## ASSIGNMENT
Could you copy every line in the listing below that has the word "Viewport"?
+ + + + +
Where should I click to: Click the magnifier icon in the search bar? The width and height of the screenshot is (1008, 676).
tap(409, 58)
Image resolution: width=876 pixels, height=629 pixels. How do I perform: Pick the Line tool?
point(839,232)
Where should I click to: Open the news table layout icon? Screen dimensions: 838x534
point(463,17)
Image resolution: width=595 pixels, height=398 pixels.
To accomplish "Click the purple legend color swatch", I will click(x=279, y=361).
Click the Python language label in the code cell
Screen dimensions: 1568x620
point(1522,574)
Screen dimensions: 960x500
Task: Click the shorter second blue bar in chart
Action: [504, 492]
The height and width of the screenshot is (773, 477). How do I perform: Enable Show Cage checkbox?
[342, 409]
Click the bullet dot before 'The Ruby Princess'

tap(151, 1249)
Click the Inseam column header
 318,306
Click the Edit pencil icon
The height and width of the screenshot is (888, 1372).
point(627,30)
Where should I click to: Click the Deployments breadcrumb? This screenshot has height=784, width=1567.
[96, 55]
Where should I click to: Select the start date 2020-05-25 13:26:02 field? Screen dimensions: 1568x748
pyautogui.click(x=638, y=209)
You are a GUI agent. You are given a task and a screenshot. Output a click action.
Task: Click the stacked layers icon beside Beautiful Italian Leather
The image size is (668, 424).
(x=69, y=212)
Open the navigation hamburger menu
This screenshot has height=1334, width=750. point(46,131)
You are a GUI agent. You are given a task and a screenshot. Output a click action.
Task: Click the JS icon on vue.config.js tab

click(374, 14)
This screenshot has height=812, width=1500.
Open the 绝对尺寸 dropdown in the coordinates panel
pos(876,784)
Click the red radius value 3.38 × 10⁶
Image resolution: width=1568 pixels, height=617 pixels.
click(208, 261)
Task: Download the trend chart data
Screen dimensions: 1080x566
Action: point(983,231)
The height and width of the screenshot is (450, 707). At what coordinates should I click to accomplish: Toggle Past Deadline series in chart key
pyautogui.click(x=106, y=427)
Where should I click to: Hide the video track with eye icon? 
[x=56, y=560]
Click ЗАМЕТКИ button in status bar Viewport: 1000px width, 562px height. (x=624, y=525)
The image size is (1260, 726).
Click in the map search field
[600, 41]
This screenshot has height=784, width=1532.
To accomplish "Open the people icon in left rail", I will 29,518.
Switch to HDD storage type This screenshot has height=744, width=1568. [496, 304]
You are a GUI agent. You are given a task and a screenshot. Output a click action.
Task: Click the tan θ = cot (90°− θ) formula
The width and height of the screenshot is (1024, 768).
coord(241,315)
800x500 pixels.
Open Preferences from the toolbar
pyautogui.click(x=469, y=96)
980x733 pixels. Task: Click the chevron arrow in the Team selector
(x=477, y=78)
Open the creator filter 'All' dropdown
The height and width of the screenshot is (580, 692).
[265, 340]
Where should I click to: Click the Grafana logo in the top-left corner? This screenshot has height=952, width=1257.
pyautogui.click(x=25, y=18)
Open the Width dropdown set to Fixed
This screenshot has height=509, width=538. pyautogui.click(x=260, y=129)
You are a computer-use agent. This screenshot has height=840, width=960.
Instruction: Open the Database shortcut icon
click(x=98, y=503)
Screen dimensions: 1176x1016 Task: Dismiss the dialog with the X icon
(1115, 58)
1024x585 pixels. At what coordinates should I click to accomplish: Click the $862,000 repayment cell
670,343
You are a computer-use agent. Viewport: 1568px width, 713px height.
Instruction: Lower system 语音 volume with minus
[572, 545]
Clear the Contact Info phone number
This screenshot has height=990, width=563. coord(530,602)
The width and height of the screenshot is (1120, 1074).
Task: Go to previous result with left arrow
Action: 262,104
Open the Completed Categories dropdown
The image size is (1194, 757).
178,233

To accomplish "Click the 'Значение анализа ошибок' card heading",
+ + + + +
## RESPONSE BOX
Click ЗАМЕТКИ button in status bar Viewport: 1000px width, 562px height. (x=624, y=525)
You are a computer-use agent. Viewport: 1568px width, 713px height.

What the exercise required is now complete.